Когда мы спали, я не раз просыпался, смотрел на ее спокойное, углубившееся словно в свое девичество лицо и плакал, слезы текли у меня, и я их не смахивал, а когда попадали на губы, было даже вроде не солоно. Так было счастливо и так хорошо… И так было тяжело… Я знал будто, что вряд ли все надолго… И знал, что такое счастье, и особенно счастье с ней..
Прошли месяцы. Я помолодел. Как начиненный новой энергией, работал над картиной, искал варианты, писал этюды, делал все новые эскизы.
Однажды утром в дверь сильно, раздраженно постучали. Открыл. На пороге стояла почтальонка.
— Письмо вам, с доставкой. Лифт не работает… Ходи к вам. На двенадцатый-то..
— От
— Я почем знаю? Расписывайтесь здесь… Некогда мне… И за перевод..
— Какой перевод?
— Почем знаю… Ваша фамилия-адрес?
— Все правильно..
— Расписывайтесь..
Машинально я расписался. А она уже хлопнула дверью, ушла.
Я поглядел на перевод. Он был ни много ни мало на десять тысяч рублей! Обратный адрес, совсем незнакомая фамилия. И та же на конверте.
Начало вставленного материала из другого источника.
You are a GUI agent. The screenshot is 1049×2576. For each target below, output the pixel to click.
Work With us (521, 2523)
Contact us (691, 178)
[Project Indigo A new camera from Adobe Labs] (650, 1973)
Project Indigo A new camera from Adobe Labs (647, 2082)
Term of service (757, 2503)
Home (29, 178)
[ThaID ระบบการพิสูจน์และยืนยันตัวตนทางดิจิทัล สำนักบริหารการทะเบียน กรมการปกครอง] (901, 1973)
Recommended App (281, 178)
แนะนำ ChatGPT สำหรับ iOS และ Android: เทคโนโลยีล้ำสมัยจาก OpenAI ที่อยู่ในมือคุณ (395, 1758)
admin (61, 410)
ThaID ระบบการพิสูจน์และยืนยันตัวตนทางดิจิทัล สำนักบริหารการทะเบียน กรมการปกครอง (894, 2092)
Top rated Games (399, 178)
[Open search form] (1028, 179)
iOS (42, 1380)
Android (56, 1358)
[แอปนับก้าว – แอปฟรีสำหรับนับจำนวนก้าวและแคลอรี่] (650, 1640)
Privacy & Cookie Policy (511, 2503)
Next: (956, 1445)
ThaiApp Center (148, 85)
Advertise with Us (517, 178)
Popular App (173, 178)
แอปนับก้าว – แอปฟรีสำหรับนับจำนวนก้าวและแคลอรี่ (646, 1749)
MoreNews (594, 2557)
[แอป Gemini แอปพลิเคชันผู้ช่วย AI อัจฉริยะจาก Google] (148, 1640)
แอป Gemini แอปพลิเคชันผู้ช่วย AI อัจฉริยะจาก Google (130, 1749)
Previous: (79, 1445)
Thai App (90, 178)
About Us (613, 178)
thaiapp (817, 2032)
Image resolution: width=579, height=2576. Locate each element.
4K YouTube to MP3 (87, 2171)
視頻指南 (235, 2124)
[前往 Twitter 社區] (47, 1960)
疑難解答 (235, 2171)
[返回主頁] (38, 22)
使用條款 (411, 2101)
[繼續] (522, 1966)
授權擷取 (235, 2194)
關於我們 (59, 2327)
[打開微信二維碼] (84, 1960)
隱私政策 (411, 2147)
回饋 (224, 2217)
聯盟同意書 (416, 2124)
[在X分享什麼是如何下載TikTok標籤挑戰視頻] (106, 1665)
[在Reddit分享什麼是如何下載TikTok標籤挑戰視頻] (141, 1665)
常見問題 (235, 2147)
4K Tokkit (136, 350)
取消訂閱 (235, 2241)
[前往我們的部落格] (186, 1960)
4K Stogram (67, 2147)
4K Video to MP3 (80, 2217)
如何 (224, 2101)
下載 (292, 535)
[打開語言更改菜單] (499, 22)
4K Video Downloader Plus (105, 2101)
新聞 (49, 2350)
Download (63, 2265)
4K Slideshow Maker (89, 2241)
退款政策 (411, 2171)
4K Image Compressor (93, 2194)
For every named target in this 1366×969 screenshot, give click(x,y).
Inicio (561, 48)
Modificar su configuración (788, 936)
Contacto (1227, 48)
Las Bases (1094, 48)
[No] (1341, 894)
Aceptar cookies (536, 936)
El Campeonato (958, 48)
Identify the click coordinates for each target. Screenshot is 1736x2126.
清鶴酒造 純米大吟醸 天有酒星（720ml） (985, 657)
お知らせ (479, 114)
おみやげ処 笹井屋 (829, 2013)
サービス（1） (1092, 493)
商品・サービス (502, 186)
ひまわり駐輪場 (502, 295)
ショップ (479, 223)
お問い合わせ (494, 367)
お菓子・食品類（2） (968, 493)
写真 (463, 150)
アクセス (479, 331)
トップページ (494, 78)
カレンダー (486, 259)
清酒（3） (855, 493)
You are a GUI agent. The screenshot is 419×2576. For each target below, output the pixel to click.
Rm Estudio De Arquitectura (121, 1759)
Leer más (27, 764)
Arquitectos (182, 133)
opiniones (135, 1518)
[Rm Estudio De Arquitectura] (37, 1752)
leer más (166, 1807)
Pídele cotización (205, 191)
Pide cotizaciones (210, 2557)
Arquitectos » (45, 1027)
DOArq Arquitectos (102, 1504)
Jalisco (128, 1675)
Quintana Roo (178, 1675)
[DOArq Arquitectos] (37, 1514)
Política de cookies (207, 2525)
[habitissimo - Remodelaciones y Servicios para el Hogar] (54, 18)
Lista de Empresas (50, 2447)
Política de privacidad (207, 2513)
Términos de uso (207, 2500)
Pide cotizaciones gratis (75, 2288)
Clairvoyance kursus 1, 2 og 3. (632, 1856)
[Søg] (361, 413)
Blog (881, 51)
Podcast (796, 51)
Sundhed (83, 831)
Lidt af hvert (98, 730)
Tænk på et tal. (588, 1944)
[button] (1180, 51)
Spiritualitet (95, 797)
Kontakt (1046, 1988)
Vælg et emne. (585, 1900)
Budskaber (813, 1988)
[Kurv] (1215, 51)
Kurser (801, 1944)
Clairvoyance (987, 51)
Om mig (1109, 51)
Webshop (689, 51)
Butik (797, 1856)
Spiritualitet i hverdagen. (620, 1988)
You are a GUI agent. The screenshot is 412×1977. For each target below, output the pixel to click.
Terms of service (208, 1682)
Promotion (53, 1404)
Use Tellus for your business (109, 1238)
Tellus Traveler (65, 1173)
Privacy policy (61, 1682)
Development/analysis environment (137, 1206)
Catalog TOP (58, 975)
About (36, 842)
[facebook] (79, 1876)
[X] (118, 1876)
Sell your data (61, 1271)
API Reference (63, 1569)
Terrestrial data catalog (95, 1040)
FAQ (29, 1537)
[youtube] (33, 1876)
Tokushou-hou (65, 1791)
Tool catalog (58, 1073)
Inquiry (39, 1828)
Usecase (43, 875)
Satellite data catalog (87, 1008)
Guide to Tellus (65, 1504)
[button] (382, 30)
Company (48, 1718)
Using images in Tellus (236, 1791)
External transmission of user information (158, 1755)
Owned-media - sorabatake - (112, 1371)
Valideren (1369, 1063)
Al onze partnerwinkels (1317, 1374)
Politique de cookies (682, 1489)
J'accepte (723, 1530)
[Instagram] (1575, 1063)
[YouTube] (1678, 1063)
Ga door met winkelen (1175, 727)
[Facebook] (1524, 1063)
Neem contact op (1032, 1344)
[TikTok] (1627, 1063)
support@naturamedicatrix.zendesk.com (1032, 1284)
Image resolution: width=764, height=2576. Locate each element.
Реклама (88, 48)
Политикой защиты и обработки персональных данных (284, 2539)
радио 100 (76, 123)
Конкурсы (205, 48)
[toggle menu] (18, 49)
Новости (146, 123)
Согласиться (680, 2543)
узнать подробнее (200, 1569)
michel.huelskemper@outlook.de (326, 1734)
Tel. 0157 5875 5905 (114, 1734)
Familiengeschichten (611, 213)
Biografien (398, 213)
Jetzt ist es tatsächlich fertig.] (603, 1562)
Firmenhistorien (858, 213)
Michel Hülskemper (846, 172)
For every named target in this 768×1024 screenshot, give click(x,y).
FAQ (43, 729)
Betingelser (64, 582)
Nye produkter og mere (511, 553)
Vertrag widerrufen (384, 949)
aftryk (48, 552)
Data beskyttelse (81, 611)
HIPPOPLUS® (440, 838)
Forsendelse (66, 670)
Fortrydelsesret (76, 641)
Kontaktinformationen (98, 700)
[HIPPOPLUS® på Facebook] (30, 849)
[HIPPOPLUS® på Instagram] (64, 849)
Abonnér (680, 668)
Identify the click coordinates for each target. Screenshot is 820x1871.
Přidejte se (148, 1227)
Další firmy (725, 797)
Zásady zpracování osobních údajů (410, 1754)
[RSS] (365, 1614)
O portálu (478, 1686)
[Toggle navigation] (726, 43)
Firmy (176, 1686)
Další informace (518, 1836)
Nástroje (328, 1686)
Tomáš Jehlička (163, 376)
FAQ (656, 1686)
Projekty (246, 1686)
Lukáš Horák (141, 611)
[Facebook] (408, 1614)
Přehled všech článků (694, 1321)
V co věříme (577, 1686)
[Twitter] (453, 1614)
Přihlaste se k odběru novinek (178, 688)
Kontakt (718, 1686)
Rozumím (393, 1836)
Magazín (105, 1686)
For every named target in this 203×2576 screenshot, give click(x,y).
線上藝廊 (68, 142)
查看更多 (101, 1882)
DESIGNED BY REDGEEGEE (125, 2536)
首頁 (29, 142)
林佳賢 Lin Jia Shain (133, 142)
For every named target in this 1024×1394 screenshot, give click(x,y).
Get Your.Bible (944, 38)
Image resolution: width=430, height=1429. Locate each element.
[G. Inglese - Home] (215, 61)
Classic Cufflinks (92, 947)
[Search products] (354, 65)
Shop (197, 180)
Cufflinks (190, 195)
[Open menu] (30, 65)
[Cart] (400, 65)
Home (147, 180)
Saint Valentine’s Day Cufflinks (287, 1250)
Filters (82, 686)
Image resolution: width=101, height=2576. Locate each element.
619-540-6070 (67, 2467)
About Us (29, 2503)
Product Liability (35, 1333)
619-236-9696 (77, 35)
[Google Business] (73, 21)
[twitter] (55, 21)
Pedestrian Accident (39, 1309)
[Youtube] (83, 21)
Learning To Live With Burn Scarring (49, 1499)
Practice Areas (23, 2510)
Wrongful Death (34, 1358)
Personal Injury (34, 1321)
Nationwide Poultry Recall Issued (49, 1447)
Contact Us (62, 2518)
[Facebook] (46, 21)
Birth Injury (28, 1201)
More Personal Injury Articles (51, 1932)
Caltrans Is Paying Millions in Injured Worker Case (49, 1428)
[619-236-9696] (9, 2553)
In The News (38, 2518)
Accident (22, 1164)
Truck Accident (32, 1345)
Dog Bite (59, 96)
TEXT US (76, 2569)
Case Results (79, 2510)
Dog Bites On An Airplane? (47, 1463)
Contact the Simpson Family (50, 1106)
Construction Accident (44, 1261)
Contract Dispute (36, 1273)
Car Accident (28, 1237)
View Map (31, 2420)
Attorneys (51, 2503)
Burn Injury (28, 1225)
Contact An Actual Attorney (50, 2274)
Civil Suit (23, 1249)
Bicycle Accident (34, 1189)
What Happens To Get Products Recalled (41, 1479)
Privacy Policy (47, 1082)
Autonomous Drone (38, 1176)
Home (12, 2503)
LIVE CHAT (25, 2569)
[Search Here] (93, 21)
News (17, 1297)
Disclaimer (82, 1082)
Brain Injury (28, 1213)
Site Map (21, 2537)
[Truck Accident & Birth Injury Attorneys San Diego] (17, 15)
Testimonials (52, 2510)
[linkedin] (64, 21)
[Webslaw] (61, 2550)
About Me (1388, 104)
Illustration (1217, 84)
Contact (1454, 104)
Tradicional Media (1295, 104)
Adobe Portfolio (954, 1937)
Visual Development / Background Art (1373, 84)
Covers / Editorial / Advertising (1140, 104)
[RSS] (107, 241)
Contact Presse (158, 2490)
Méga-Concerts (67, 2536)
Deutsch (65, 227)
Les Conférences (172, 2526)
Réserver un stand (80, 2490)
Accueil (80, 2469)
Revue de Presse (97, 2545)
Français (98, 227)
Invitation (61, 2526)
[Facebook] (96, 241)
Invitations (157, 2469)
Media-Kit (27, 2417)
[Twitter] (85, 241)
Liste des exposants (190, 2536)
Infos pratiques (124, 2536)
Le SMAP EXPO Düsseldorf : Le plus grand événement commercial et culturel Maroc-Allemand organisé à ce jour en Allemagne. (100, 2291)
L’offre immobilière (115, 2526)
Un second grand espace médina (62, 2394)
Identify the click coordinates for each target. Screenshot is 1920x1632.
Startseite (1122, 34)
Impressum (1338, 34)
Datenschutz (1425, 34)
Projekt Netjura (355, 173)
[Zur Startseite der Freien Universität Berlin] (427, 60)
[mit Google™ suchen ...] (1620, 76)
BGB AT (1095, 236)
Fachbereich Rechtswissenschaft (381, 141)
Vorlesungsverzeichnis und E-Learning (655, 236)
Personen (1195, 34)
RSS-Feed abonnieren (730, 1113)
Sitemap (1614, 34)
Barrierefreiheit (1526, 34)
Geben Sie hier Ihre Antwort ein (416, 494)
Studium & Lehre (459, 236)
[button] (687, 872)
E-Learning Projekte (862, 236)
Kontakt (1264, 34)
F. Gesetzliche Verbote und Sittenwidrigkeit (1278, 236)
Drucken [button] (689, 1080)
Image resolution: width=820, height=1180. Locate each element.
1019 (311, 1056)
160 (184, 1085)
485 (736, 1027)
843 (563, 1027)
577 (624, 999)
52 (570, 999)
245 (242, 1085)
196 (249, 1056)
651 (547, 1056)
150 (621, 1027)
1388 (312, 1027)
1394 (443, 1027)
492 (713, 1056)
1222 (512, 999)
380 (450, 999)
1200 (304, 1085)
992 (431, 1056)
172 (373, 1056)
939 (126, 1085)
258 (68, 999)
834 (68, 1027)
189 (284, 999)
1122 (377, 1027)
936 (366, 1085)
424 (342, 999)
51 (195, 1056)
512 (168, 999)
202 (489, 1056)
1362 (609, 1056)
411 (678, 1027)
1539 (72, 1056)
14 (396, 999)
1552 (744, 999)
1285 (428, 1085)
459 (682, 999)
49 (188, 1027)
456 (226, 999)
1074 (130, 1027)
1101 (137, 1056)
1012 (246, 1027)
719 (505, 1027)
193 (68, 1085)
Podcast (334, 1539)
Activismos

Я разорвал конверт — там была короткая записка и письмо. В записке было: «Выполняем волю нашего родственника Николая Семеновича Болотникова. Он завещал Вам указанные деньги и это письмо». Я бросил перевод и записку — открыл второй конверт:
«Дорогой друг! Это письмо не с того света, не бойся. Я пишу его сейчас, потому что знаю, ты не взял бы от меня деньги, как бы я тебя ни просил. Художники настоящие народ гордый. Но деньги у меня все равно остались, и те, кому я их отдаю, получат много. Это деньги чистые. Они от продажи моих картин. Может быть, они помогут тебе достигнуть того, чего не достиг я. Ты больше и талантливее меня. Это понял я, еще когда ты у меня учился, и было бы грустно, если б и твои картины постигла участь безвестия. Я не грущу, поскольку моя жизнь состоялась, а в твоем лице я увидел то, что самому не далось совершить. Будь. И даже не благодари меня. А деньги потрать на холсты и краски, не захочешь принять — раздай тем, кто едва сводит концы с концами. Среди художников такие не переведутся. Я не обижусь.
Болотников».
Нет, никому я не стану их раздавать, подумал я. На эти деньги можно поставить памятник, и самое правильное будет так поступить. А ведь он точно написал, что как бы я ни нуждался, я никогда, ни от кого не принял бы никакой помощи. Помощи ждут и жаждут даже слабые, а я прошел лагерь, и лагерники настоящие, как и воры в законе, никогда ничего не просят. И даже, может быть, я рассердился, хотя и сердиться было вроде смешно и нелогично. Болотников ведь завещал мне деньги от души, всегда желая мне помочь. И кто еще помог мне в жизни? На кого я мог опереться кроме? Только сам, мое мужество да, наверное, еще Господь Бог, иногда, может быть, и взиравший на мое странное, непохожее на прочих существование.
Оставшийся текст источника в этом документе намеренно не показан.